**** Text to read ****
And the answer I got overwhelmingly is 90% of the things people are doing on Kubernetes today, they did not think was an initial use case for Kubernetes. Kubernetes was initially created for stateless applications like web applications to scale massively on the cloud. But people found all sorts of interesting ways to use Kubernetes in many ways.

And over time, I think the project itself caught up with stateful set stuff, and storage, and now accelerators to GPUs and TPUs, and a bunch of other things. Last KubeCon, there was a talk on the Kubernetes schedule-- KubeCon schedule about using FPGAs as an operating unit on Kubernetes as well. So people are finding all sorts of cool, interesting ways to use these things.

And it's always exciting for me to hear these stories, like the one Richard mentioned about using a MacBook Pro Ray Cluster. Richard, you mentioned accelerated DAG. Can one of you explain a little bit more what it is? It sounds interesting, but I'm not-- I don't think our listeners are going to be completely clear of what that does.

KAI-HSUN CHEN: I think that maybe I can tackle that part, because I'm working on this project accelerated DAG. I think accelerated DAG is that because I think Ray is that-- you can say, currently, Ray is a resource orchestrator. And then accelerated DAG is that it-- first, is that it reduces the system overhead that's from Ray.

And then second is that we want to do more about accelerator-centric computation, like use some protocol like nickel and maybe RDMA in the future to accelerate the system overhead. And we are talking on two kinds of workloads. The first one is the large-scale inference and the second one is on the large scale training. And I am primarily focusing on the large scale training.

And I think accelerated DAG provides a very simple API for you to-- for example, like define your pipeline parallelism. And in my experience is that I think there is a very popular strategy of pipeline parallelism and the literal bubble pipeline parallelism.

It's from a researcher team in Singapore. And you can see they're an open source repository. They fork Megatron and then add some patch on it to implement the zero bubble pipeline parallelism.

And you can read the patch. I think Istio-- maybe it is a short patch, but you require a lot of knowledge from the Megatron to implement this patch. But with the Ray-accelerated DAG, you just need to have maybe 100 lines of code in a single Python script and import Ray, and then you can implement it.

You don't need to fork Megatron. So I think Megatron is pretty powerful, do a lot of optimization. But Ray is very-- accelerated DAG provides a very flexible way for you to define your distributed strategy.

MOFI RAHMAN: OK. So I'm going to actually ping you later for the links that you mentioned. I think they're going to be really good to have in the show notes for people to have access to those. Richard, Kai-Hsun, thank you so much for spending this half an hour with me answering a lot of my questions about Ray. Hopefully people will get some interesting insight into the Ray and KubeRay project.
**** Recorded information ****
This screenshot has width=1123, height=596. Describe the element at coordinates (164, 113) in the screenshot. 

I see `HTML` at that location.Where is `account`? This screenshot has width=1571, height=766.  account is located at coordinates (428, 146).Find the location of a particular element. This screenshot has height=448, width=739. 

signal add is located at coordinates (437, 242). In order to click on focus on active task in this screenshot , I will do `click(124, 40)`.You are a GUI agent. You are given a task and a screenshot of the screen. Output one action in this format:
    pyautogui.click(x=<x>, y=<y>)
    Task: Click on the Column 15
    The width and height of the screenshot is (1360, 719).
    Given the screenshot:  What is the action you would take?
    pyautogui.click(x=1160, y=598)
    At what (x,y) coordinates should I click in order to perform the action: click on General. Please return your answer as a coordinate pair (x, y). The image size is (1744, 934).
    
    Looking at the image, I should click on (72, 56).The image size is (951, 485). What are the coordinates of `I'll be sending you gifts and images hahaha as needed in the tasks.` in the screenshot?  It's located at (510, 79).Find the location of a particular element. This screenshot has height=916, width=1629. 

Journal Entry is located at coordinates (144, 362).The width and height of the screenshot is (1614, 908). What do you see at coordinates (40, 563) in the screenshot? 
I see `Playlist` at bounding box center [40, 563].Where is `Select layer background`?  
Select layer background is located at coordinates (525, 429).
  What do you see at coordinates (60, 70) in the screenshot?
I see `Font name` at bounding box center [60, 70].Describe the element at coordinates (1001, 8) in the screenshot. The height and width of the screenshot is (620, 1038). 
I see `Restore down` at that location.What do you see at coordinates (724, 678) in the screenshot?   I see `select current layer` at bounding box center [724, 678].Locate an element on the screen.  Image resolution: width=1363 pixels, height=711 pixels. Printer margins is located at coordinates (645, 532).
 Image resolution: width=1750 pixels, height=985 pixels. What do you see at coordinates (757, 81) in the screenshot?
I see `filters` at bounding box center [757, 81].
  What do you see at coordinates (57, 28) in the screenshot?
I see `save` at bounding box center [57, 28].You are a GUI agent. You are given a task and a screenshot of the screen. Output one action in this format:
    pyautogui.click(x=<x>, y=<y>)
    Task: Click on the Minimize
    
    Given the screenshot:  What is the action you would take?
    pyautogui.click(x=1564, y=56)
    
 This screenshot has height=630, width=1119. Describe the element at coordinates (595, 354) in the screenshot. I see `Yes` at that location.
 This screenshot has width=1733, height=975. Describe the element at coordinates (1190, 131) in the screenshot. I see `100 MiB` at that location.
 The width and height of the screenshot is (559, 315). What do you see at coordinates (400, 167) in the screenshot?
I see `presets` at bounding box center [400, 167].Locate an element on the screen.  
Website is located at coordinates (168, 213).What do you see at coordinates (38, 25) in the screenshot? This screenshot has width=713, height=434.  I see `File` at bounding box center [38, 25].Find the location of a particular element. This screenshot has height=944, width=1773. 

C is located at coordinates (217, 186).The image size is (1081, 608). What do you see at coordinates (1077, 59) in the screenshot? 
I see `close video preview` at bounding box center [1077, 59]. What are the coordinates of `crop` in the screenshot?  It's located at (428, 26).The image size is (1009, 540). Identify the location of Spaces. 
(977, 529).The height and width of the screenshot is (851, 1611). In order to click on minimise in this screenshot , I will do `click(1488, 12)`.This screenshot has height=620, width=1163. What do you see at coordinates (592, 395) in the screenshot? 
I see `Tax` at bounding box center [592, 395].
****
Objective:
In the text on Ray and Kubernetes, edit the passage between "And it's always" and "what that does.", inclusive, so that "stories" becomes "accounts", and write out the revised passage.

Reply to the task:
And it's always exciting for me to hear these accounts, like the one Richard mentioned about using a MacBook Pro Ray Cluster. Richard, you mentioned accelerated DAG. Can one of you explain a little bit more what it is? It sounds interesting, but I'm not-- I don't think our listeners are going to be completely clear of what that does.